[Data records]

::::

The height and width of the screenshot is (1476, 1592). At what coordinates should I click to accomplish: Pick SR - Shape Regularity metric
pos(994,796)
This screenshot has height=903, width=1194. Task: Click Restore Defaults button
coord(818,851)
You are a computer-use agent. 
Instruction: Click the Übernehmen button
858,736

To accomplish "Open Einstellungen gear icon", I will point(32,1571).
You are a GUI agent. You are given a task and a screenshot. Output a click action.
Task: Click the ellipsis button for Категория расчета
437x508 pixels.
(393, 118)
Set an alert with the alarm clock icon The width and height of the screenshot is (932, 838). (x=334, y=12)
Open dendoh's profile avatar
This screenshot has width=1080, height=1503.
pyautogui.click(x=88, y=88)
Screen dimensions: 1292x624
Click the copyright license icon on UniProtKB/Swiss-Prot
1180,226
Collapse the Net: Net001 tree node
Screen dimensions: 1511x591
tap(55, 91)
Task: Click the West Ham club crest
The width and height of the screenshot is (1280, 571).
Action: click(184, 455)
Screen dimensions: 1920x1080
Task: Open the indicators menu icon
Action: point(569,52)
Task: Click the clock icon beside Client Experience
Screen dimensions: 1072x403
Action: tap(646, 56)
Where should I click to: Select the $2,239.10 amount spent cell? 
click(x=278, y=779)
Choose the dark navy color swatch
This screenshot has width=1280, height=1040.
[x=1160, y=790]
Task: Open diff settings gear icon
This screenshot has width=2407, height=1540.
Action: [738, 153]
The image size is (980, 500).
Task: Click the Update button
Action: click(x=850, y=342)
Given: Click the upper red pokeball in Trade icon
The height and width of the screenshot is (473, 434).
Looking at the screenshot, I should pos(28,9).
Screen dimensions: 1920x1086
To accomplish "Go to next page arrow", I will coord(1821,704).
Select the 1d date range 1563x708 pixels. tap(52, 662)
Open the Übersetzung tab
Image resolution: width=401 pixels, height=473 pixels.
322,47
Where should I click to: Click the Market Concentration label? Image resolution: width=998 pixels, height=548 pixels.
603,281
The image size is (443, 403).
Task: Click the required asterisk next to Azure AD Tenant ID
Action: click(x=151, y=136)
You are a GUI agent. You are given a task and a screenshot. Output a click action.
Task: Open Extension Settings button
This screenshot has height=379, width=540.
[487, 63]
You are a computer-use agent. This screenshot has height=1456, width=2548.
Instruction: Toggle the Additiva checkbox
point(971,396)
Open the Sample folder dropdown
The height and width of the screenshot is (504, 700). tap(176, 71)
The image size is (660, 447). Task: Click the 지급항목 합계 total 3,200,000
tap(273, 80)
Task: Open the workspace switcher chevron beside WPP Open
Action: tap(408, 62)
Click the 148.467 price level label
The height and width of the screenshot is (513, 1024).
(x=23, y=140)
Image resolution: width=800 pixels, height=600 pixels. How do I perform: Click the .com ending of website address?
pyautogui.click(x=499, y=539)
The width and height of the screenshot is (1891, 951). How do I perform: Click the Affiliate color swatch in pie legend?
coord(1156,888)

::::

### Set task
Count the lines of the listing that contain the string "agent", treating uppercase and lowercase as distinct, and reply with the number alone.

### Answer to this exercise
4